-|- "I HAVE WITHIN ME THE ENTIRE AGE OF IMAGE" -|-
Watch digital native, Warhol, watch us watch him shatter the screen that mediates modern life. Through a dizzying collage of texts, chats, lyrics, and code, Warhol confronts the all-consuming influence of technology on art, love, and identity. From frenzied online hookups to zoom calls, from soulless corporate consultancy to impending climate catastrophe, Warhol searches for his lost love, Bea, within every image on his phone. As he endures the blurred lines between digital and physical reality, he questions the very nature of authenticity and human connection.
Incisive, audacious, and darkly funny, A Phone of the Artist as a Young Man is a searing critique of our hyperconnected world, a literary hand grenade lobbed into the heart of the digital dystopia we've built for ourselves. With his electrifying debut novel, Pierce Day announces himself as a bold new voice in modern literature, one that fearlessly probes the depths of our digitally defined lives and challenges us to imagine a future beyond the infinite scroll.
Part punk manifesto, part modernist love story, this book is a must-read for anyone who's ever stared into the black mirror of their phone screen and wondered what it means to be human in an age of ones and zeros.
Travis Diehl has written a review as part of a wider piece on "iPhone Modernism" for Spike Magazine (link below). KEY QUOTE: "A Phone’s excellently elliptical narrator lets you imagine yourself in the role of user. It has the antique tang of abandon, all balls and blood exposed, displaying a void you want to fill with the compound sorrow of every miscommunication ever missed. The affect of the Phone is revealed as a cracked modernist thrust. You approach it with commands, but it’s a black mirror, and it gives you loss."

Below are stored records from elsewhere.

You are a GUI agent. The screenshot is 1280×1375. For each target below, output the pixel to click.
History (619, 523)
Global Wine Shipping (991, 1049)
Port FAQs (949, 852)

Ella Stening (@esteningxo ) has written a three-part review of A Phone of the Artist as a Young Man published on Substack (link below). KEY QUOTE: "New manifestos, AI fascist speech, techno-death and polyglot propaganda melting together like battery acid and bodily fluids"
Scott Manley-Hadley has published a four part review on his blog Triumph of the Now (link below). KEY QUOTE: "I would have sold my dirty soul to write this book"
For those based in Wellington, the book can be purchased from Undercurrent Books at 118 Tory St. This was the site of the book's launch. In buying from a book store you help preserve a place where all are welcome to attend.
Pierce Day (b. 1999, Te Whanganui-a-Tara | Wellington; lives and works in Dublin, Republic of Ireland) is an artist and writer whose work explores value as both a system and a fiction: how technologies of exchange, language, and governance shape human and non-human futures. Trained in law and philosophy, his practice moves between research, writing, digital media, and painting.
ISBN: 978-0-473-73035-2 Publisher: Screenshot Books Publication Date: 7 December 2024 Final Edit Date: 6 November 2024 Pages: 369 Size (w x h x spine): 152 x 229 x 240 mm RRP: 35.00 NZD Format: Digital / Paperback Category: Art / Technology / Fiction Language: English+
A Phone of the Artist as a Young Man is a dizzying descent into digital madness, where one man's screen addiction and artistic ambitions collide in a genre-bending exploration of love, technology, and the disintegration of the modern mind. It's the first ever long-form screenshot.